Laser weapons, like flying cars, have been demonstrated many times, but in the real world their problems have always outweighed their benefits—literally. Weight cripples laser weapons and flying cars alike. Most experimental laser weapons have been so big and heavy that cynical observers have joked that their only conceivable combat use would be to drop them on the enemy.
That’s because the size of a laser weapon is inversely related to its efficiency—and laser efficiencies can be pretty dismal. The red helium-neon gas laser long used for classroom demonstrations turned only 0.01 to 0.1 percent of electrical power input into light. The diode lasers used in today’s inexpensive laser pointer do much better, converting about 10 percent of the electrical energy they draw from their batteries into light. The rest is lost as heat. This is no big deal for a milliwatt-power laser pointer, because the heat generated is negligible. But it’s a thorny problem for a laser weapon. At 10 percent efficiency, it would take 1 megawatt to generate a 100-kilowatt laser beam, leaving 900 kW as heat that must be dissipated somehow.
But that didn’t stop the U.S. Missile Defense Agency from building a megawatt laser. To achieve a 1-MW beam with 10 percent efficiency would require a whopping 10 MW of input energy and produce a hefty 9 MW of waste heat. Nevertheless, later this year a beast with such power, called the Airborne Laser (ABL), will be put to the test of blasting dummy nuclear missiles from the sky.
Here’s how. ABL is the latest example in a class of high-energy lasers called flowing-gas lasers. They are powered by burning chemical fuels like those that drive rocket engines. Hot molecules in the gas emit a cascade of light emissions, producing a powerful laser beam. Rocket-engine lasers have generated infrared beams that can reach a couple of megawatts for a few seconds at a time. The technology used in ABL can turn more than 20 percent of the combustion energy into laser light in the laboratory, but ABL’s efficiency is undisclosed. In such a laser, the exhaust gas carries away the energy left behind as heat.

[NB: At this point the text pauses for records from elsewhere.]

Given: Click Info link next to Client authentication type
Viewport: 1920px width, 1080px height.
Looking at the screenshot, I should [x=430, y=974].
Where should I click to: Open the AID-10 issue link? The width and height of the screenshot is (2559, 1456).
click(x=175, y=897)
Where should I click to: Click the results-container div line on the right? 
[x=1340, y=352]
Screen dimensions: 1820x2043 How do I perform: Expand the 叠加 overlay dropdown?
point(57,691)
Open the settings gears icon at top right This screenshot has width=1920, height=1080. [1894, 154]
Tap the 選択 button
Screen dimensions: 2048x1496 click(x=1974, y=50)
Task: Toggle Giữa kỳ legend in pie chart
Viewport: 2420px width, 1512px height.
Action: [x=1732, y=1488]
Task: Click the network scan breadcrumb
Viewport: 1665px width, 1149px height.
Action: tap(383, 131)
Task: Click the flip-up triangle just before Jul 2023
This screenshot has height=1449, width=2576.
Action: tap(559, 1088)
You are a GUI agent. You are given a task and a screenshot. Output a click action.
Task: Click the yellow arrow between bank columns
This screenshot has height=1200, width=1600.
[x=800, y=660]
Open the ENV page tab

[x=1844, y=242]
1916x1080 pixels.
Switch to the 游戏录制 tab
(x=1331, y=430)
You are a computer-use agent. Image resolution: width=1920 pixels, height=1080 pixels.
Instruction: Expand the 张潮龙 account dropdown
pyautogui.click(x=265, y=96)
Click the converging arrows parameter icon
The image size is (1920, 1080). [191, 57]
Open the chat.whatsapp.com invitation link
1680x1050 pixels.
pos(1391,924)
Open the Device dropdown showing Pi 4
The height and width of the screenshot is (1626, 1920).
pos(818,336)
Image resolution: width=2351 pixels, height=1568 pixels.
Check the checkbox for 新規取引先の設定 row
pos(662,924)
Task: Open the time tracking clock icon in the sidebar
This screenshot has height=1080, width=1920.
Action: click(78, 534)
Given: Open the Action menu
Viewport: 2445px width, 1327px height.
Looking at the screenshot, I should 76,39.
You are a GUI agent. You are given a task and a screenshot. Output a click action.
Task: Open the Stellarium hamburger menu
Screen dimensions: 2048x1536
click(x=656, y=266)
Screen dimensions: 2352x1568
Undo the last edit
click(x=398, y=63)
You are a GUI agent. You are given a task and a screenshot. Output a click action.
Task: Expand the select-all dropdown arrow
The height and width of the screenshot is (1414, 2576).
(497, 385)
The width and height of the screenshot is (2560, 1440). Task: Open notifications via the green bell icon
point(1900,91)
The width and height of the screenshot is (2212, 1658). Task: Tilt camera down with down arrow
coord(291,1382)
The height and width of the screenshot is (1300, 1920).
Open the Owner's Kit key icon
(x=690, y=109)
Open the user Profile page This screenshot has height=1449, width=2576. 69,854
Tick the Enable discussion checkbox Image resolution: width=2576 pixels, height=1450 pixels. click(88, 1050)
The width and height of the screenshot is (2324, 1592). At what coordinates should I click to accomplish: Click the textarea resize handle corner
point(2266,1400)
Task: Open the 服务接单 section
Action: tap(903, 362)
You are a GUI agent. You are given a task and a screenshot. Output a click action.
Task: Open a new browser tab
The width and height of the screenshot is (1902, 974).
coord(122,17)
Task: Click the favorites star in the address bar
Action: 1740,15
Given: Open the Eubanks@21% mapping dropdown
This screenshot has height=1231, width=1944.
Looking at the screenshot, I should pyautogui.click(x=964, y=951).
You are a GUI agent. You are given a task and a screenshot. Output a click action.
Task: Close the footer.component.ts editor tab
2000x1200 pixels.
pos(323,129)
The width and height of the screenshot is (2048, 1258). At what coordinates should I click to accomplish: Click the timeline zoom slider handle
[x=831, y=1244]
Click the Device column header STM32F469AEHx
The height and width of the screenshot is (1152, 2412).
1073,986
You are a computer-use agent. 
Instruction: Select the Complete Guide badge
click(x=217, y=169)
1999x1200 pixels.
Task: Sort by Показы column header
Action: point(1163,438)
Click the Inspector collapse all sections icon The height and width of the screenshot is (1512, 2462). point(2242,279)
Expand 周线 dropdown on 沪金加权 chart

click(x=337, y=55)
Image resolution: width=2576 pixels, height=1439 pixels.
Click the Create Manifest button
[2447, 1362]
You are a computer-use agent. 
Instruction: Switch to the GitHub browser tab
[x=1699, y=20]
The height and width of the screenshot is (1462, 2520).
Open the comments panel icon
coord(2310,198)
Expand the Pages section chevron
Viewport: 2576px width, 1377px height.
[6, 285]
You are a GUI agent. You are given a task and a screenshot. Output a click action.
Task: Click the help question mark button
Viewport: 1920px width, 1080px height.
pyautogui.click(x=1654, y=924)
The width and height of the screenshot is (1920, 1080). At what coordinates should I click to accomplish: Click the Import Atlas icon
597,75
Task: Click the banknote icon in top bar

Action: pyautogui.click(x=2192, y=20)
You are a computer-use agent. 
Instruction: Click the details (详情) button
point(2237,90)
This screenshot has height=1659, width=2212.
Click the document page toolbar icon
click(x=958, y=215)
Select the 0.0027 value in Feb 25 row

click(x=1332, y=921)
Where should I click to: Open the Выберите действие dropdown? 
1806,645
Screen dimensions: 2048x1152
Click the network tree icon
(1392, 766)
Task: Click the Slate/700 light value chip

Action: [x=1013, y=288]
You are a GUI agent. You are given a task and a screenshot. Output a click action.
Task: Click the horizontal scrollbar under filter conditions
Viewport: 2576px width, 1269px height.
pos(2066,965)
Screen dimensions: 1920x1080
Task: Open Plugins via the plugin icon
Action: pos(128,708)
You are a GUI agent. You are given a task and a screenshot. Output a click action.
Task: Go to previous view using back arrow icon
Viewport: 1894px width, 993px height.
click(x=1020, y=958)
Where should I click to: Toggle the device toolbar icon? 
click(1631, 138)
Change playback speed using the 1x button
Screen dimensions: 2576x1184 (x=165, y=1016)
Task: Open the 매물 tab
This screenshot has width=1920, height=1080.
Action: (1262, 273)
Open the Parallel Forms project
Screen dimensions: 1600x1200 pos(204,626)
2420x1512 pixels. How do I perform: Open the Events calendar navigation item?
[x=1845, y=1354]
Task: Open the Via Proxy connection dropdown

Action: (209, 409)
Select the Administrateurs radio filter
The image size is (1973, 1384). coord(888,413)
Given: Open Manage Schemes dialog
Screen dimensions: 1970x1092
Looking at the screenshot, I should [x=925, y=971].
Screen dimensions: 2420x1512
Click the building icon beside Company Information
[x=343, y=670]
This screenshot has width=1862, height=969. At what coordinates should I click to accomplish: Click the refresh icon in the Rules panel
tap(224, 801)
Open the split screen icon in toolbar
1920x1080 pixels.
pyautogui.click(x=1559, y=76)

But so far the US $5 billion ABL can barely squeeze into a Boeing 747. The laser is completely unsuited to the battlefield. It’s being designed to destroy long-range missiles rising through the atmosphere a couple of hundred kilometers away, but it’s vastly overpowered for the comparatively easy job of hitting slow-moving mortar shells only a kilometer or two away. It would be like shooting deer with a cannon. So in 1996 the U.S. Army and the Israeli Ministry of Defense teamed up to test smaller lasers against mortars and rockets. For that task, they tapped Redondo Beach, Calif.–based aerospace contractor TRW (acquired by Northrop Grumman Corp. in 2002) to build a 100-kilowatt-class flowing-gas laser, a compact version of ABL.
The result, called the Tactical High-Energy Laser (THEL), made laser defense look promising. In 2000, it shot down a short-range Katyusha rocket over the White Sands Missile Range in New Mexico. But by 2004 the United States and Israel agreed THEL wasn’t up to the job, ending any further tests.